# All glued up and now it's warped...GRRRRRRR Please help



## KenBry (Sep 13, 2011)

Let me discribe what I glued up, in the center I have a 2" wenge center, I have 1" wide maple coming straight off each paralel side, (pinweel style) then I have 4 pieces of Claro Walnut squared up and glued to the maple. Total size is 23" wide, 27" long 1" thick with the intent to surface it just a little to give me smooth lines…. well that's all jacked up now

Well got it all glued up and now it's warped. I am afriad if I take it and get the warp planed out that I will end up with a table top 1/2" thick.

What I knew before I started gluing was that one of the walnut pieces was slightly warped only about a 1/4" from one end to the other (15"). I thought I would be able to knock that out but no joy…

So here's my thoughts, cut it all back apart, take the walnut and surface it flat. Then reglue everything again. The maple is no big deal to loose in this process. The Claro walnut on the otherhand is a big deal.

The table was supposed to have a natural edge on it. but I might just fram the entire thing with maple if the walnut gets to thin.

Any ideas on how to improve my situation?


----------



## HerbC (Jul 28, 2010)

Ken,

A picture would help…

If you are gluing up a top and have cross grain joints (that is, the end grain butting into long grain…) you are building a heartbreaker since wood *WILL *move and you're not designing to accomodate that fact.

Good Luck!

Be Careful!

Herb


----------



## Loren (May 30, 2008)

Well, you may have messed up on the wood movement side of things.

But give it a week or two to cure and see what happens before you
cut it apart.


----------



## Nomad62 (Apr 20, 2010)

Moisture loss/gain is most likely the culprit. I would recommend letting the wood set and acclimate to your environment before you try to glue it back up, maybe a couple weeks. I would cut it back apart to keep it from cracking fairly soon tho.


----------



## McKinneyMike (Feb 11, 2011)

Ken,

How long did the glued up top sit before finishing/attachment to base? How was it stored during the time between attachment and glue up?
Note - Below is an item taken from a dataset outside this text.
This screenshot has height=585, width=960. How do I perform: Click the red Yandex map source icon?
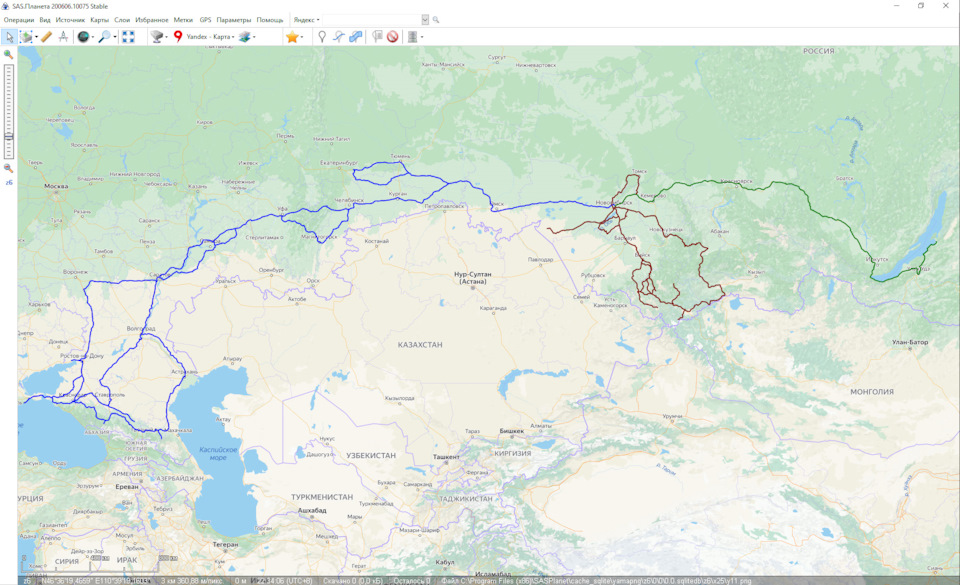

If it was glued up and laid on a solid flat surface that could be the source of the warping. Never store/lat a glued up piece flat on a solid surface if it is unfinished on all surfaces.

Always store the piece on its edge or its end. I prefer to have it elevated off the floor to help insure that is not affected by moisture possibly coming up from a concrete floor too.

This might not have been the scenario, but thought that I would ask anyway.


----------



## Tennessee (Jul 8, 2011)

I agree totally with McKinneyMike. I glue up strange combinations of wood all the time for my guitar fronts and backs. Look at some of the glued up nonsense on my website. And every time I put them in clamps, with an extra clamp, and stand them up on the ends of the clamp pipes, off the floor, for at least two days. I never have any warping problems. When I get lazy and clamp something on the top of the table, oops, warp will usually show at least a little.


----------



## BillWhite (Jul 23, 2007)

McMike has the idea. I always let my work stabilize in the shop for several days before I glue up. Even though the wood may be "dry", thre will be some movement after planing/jointing, etc. Just finishing a table top in that environment. Don't rush the process. (It only took me a bunch of years to believe in that process.)
I plane, joint, rest the wood, sand, glue/clamp, rest the work, etc.
Slower process, but it sure keeps the agony factor to a manageable level.
Bill


----------



## BillWhite (Jul 23, 2007)

McMike has the idea. I always let my work stabilize in the shop for several days before I glue up. Even though the wood may be "dry", there will be some movement after planing/jointing, etc. Just finishing a table top in that environment. Don't rush the process. (It only took me a bunch of years to believe in that process.)
I plane, joint, rest the wood, sand, glue/clamp, rest the work, etc.
Slower process, but it sure keeps the agony factor to a manageable level.
Even more critcal if you're using any wood from a borg that was harvested yesterday, blast dried, and sold today. Know what I mean?
Bill


----------



## NBeener (Sep 16, 2009)

Did you resaw any of the boards, prior to glue-up ?

Often, resawed boards will warp a LOT, after you resaw them. It's good to resaw … like an eighth over your desired thickness, and then give THOSE boards a week to acclimate. Then, you can plane them down to the desired thickness.

Sad. Good luck !


----------